Just like herbs, weeds can be eaten daily to improve your health. Weeds concentrate nutrients, bringing up minerals from deep in the ground. After all, they’ve adapted to survive without fertilising – that’s why we call them weeds! Some edible weeds include dandelion (see here for identification photos), plantain (described here), fat hen, purslane, chickweed, stinging nettles and sorrel. If you have patches of these in your garden, don’t spray them! You have superfoods growing in your own backyard, for free! Learn how to identify the edible weeds in your area, and chop them into your food, blend them into soups or make them into salads along with your cultivated herbs. In my area, gooseberries grow like a weed in the back of people’s gardens. Health food shops have started selling imported dried gooseberries as Golden Andean Berries, in expensive packets covered with health claims. If you dine out at a fancy restaurant, you might be served warrigal greens, dandelion leaves, or nettles. Correctly identified weeds are delicious and packed full of free nutrients. Make sure they haven’t been sprayed, or grown next to heavy traffic.
Kombucha and Kefir


These are both fermented drinks which contain loads of beneficial gut bacteria. They are expensive to buy ready-made, but easy to produce at home. Grow your own probiotics! Kombucha is grown with a ‘mother’ – a jelly-like substance that grows on top of the liquid – and kefir is produced with ‘grains’ – not really grains, but small clumps that float at the bottom of the jar. Both the kombucha mother and kefir grains are different types of SCOBYs – symbiotic communities of bacteria and yeast. Every time you feed a SCOBY, it gets bigger, and can be divided to make more jars or give away. Kombucha feeds on sweetened tea, and kefir can be made with milk, coconut milk, or water. Kefir milk grains can be fed on milk or coconut milk. Kefir water grains are a different SCOBY, and more difficult to cultivate. I gave up on kefir last time I tried it, because I couldn’t stand the taste… but I just bought a new book with lots of healthy delicious flavouring ideas (apple pie kefir, anyone?) and I’m ready to try again! I make kombucha every week, and love experimenting with adding berries, herbs, ginger, lemon, apple, and all sorts of flavours.
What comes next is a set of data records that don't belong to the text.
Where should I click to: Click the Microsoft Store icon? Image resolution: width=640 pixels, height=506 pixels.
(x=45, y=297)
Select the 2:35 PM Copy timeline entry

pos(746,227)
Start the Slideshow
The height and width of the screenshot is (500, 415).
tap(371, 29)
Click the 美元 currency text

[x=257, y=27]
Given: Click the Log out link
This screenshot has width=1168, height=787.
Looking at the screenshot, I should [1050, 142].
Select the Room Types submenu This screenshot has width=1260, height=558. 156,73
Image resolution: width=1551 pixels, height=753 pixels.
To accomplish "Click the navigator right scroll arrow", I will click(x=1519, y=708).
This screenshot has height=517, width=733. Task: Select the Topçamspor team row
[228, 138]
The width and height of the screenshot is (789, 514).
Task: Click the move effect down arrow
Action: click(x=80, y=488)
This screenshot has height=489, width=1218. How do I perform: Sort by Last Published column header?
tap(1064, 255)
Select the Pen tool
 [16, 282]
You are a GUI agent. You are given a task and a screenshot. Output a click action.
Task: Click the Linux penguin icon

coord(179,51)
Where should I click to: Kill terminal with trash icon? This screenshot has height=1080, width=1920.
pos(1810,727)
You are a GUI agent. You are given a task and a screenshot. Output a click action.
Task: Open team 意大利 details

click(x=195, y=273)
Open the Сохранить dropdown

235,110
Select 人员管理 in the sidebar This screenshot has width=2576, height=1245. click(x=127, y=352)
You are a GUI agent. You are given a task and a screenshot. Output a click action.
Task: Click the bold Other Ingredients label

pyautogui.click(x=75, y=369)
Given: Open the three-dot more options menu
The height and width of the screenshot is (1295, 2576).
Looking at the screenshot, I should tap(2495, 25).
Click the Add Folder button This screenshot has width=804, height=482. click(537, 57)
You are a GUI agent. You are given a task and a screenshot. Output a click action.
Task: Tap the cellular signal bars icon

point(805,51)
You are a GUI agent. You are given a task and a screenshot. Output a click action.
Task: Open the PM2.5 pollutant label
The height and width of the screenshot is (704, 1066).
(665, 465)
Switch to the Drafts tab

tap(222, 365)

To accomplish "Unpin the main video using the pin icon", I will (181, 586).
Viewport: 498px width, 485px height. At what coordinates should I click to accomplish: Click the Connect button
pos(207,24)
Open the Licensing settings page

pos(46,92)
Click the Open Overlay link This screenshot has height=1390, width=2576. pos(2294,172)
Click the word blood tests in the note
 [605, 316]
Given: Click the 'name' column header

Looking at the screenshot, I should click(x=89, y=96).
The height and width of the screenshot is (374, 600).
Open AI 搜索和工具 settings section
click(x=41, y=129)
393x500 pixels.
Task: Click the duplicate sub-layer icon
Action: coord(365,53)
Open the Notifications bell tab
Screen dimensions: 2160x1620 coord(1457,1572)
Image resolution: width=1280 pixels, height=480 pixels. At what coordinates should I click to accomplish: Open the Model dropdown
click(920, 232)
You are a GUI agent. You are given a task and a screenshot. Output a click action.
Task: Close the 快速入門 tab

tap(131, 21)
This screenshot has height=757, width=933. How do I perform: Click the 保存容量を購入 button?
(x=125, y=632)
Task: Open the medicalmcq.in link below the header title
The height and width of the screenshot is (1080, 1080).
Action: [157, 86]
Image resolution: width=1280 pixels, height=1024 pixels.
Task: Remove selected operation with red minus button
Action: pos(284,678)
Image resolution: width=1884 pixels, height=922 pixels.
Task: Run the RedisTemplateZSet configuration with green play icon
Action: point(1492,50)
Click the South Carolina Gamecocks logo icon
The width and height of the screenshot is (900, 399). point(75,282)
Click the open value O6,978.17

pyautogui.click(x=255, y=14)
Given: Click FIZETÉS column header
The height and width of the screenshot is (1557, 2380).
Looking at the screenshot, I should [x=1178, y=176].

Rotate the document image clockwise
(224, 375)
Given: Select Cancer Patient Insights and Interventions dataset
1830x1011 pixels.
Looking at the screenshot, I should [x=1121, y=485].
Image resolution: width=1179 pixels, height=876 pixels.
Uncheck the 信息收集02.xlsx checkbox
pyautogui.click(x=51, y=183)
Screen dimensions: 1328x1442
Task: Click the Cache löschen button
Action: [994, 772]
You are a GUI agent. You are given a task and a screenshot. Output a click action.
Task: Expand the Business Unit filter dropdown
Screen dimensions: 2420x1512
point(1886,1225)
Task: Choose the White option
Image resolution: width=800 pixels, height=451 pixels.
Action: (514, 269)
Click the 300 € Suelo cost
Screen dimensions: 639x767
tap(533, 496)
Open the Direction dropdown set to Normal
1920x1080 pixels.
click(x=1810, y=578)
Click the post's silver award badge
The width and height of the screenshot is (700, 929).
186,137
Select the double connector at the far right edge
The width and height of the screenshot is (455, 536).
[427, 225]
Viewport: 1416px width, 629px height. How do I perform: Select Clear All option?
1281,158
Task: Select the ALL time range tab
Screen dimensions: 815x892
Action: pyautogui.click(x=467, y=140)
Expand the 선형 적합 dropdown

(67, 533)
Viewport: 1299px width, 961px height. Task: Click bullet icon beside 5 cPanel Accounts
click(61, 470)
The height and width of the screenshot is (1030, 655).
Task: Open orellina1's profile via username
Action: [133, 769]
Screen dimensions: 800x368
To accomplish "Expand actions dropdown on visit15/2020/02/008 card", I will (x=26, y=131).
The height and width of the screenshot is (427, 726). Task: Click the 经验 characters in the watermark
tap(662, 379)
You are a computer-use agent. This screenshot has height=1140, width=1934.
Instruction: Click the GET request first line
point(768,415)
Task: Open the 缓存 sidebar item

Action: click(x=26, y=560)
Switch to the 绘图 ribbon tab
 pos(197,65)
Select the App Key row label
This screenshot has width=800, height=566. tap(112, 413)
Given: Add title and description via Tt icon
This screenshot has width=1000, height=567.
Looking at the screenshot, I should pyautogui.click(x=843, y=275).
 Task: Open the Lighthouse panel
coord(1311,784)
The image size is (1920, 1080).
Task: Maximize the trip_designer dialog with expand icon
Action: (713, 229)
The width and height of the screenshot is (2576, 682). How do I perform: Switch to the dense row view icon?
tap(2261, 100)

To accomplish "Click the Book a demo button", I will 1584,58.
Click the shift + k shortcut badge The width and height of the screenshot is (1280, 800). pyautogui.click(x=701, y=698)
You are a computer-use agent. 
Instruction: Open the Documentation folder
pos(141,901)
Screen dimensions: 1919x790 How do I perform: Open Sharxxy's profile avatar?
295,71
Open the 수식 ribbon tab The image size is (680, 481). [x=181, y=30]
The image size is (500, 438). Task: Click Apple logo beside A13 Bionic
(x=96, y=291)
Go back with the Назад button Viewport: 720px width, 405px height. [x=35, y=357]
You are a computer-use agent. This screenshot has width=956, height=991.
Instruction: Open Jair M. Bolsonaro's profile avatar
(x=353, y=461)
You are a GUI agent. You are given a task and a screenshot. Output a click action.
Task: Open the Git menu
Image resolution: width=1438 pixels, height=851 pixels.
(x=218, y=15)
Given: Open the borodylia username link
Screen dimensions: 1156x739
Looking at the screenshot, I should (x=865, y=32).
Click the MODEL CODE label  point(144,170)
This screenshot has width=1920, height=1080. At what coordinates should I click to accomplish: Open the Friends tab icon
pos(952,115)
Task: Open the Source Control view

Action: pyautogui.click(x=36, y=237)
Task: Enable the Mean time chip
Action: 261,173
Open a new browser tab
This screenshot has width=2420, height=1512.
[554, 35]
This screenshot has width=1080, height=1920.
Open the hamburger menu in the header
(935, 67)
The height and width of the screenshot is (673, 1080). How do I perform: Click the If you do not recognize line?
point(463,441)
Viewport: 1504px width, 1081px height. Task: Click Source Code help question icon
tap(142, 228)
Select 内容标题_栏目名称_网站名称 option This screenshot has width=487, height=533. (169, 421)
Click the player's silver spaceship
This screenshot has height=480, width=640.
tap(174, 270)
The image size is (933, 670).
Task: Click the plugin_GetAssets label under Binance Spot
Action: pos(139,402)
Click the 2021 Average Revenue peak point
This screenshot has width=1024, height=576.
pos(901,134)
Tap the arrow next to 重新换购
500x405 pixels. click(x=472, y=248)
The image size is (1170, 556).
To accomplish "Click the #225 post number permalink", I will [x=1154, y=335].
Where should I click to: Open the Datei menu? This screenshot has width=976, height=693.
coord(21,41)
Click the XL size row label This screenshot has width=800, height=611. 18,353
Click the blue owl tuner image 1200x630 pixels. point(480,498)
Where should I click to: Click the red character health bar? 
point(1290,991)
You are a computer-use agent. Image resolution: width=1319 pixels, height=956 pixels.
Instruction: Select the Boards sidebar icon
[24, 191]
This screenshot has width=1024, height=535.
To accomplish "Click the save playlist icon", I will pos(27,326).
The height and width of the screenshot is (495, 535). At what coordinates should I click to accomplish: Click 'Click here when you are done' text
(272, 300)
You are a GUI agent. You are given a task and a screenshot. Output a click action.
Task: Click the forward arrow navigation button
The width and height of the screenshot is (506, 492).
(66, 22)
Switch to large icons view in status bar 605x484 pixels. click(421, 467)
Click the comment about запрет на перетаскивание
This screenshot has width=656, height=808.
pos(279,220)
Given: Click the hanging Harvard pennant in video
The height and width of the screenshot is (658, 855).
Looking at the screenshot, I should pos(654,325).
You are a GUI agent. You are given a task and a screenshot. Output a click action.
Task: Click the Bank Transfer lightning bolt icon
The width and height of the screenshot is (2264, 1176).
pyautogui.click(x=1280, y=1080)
All you need is a SCOBY and the appropriate medium (sweet tea, milk, coconut milk, etc). To find SCOBYs to start you off, try community gardens, produce swap networks, Facebook cooking/garden groups, or health food shops. Because they continually multiply, people often give SCOBYs away for free.
Fermented Fruits and Vegetables


Once you’ve made some fermented beverages, try some fruit and vegie recipes. Like the drinks, they contain lots of good bacteria, and like sprouts, fermenting breaks down indigestible substances. Lots of recipes require only vegetables, salt and water. You can also use whey, if you have lots of yogurt handy. Here’s a recipe for kimchi, a mixed vegetable ferment. If you’re going to eat vegetables, you may as well eat them in their most digestible form. Start with sauerkraut, kvass, carrot sticks or kimchi and learn how easy it is to preserve and increase the nutrient availability of your fruit and vegetables!
Bone Broth

The last superfood is bone broth. Stock made from meat bones contains every major mineral needed by your body, as well as lots of soothing gelatin. Gelatin is great for healing the gut, which can help you absorb all your other nutrients more efficiently and prevent large molecules leaking through the gut wall. There’s a reason chicken soup is a traditional food for invalids. Even if you can’t afford to buy organic meat, you can still buy a few dollars of organic or biodynamic lamb, beef, chicken or fish bones and make a healing broth. Sometimes you can even get free bones. Ask your local butcher, fishmonger or friendly farmer. Long, slow cooking will extract the most gelatin. Drink the broth by itself, with herbs, or made into a soup. If your gut is unbalanced or you’ve been ill, drink broth with every meal until your health stabilises.
Seven superfoods. Which ones do you eat?